Electrical properties of field-effect transistors
The intriguing nanostructure of the bar-printed films lead us to study the electrical properties of both the submonolayer and the highly oriented fibrils films in top-gate bottom-contact field-effect transistors, with films printed both parallel (“para”) and perpendicular (“perp”) to the source-drain contacts (Figure 3a). The transfer curve of Figure 3b and the mobility-voltage plots of Supplementary Figure 6 demonstrate that FETs with a submonolayer semiconductor channel exhibit ideal field-effect characteristics without significant differences along the two printing directions. This result is in agreement with AFM and NEXAFS findings of the submonolayer film structural isotropy. An average effective saturation mobility (VDS = 60 V) of 0.14 cm2 V−1 s−1 and linear mobility (VDS = 5 V) of 0.10 cm2 V−1 s−1 are conservatively extracted by considering the entire geometrical channel width, despite a semiconductor channel coverage of only ~ 50 % (Figure 1i).

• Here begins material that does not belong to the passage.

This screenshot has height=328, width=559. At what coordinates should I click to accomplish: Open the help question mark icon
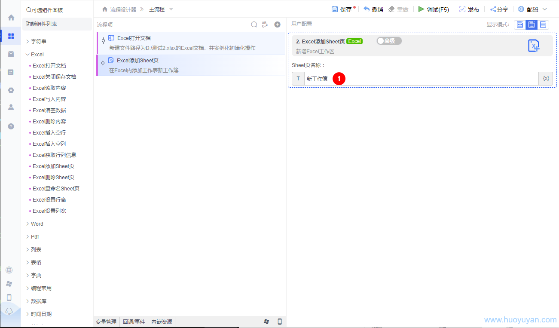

These are unrivalled values for a device where the accumulated channel is confined to a single molecular strand46-49, comprising self-assembled monolayer field-effect transistors (SAMFET), 50-52 where to achieve a mobility of 0.08 cm2V−1s−1 the use of specific anchoring groups is required.

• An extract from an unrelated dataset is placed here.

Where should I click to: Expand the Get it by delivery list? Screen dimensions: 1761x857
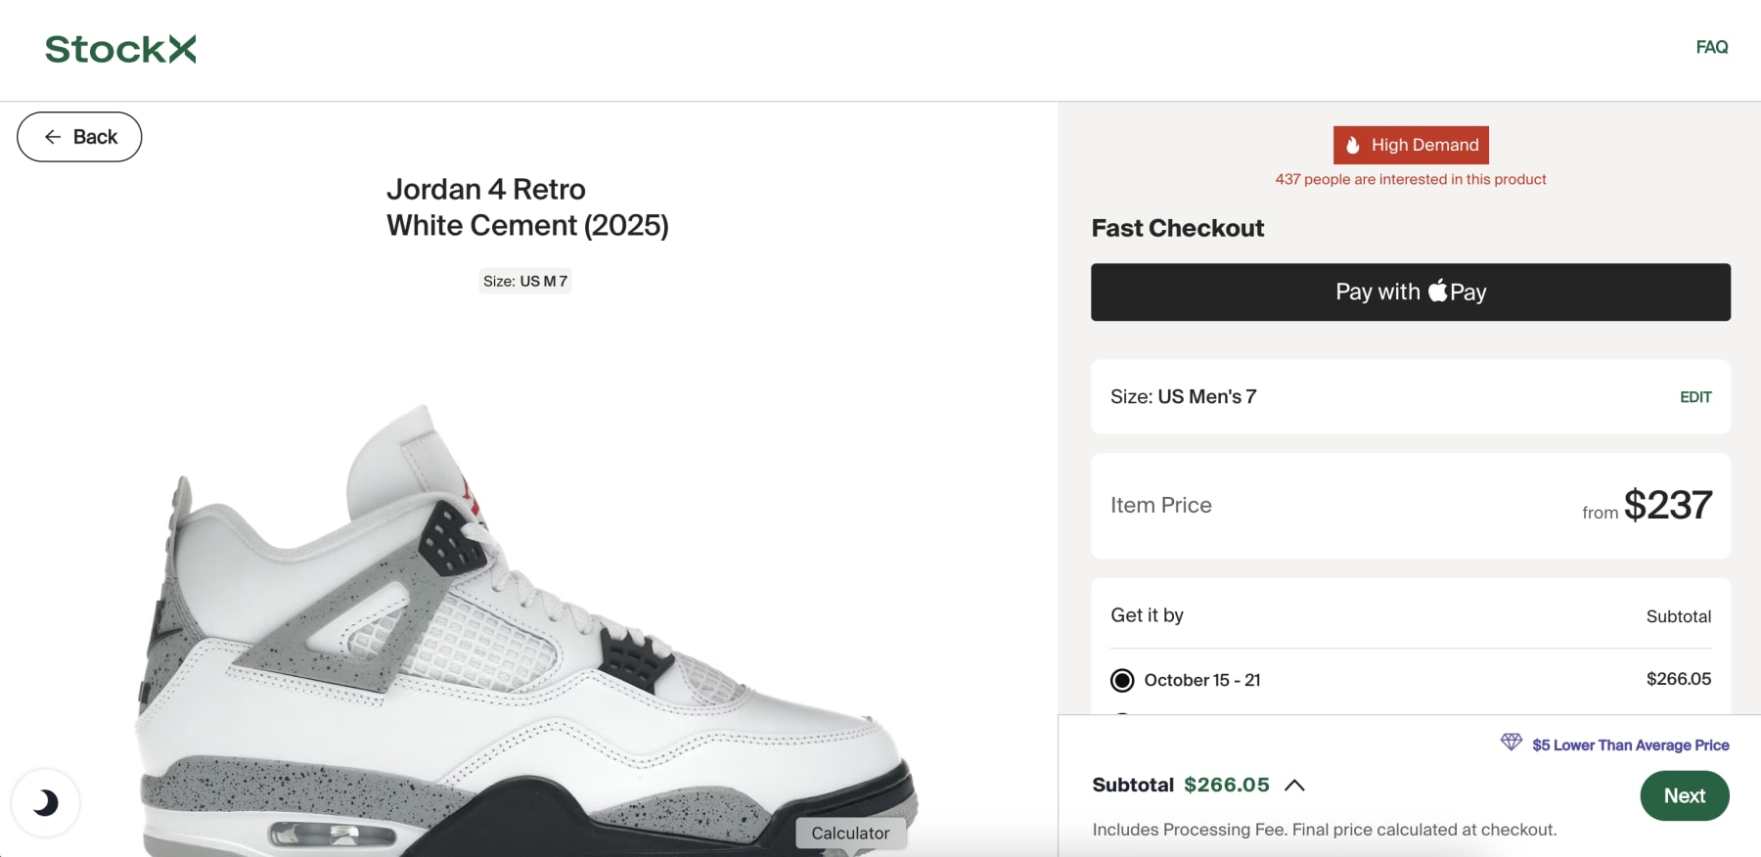1147,615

FETs fabricated with the thicker printed films show instead a marked charge transport anisotropy both in saturation and in linear regimes (Figure 3c-d). Devices measured in saturation (VDS = 60 V) exhibit an IDS difference of 35× whereas 15× is the difference in the linear currents (VDS = 5 V). This result clearly demonstrates a more favorable electronic transport along the fibrils axis, parallel to the molecular backbone. Note that FETs fabricated by bar-coating a polymer solutions in oDCB, a solvent with a poorer pre-aggregating effect, do not display transport anisotropy and show in both parallel and perpendicular directions currents similar to the ones obtained for mesitylene in the perpendicular case (Supplementary Figure 7.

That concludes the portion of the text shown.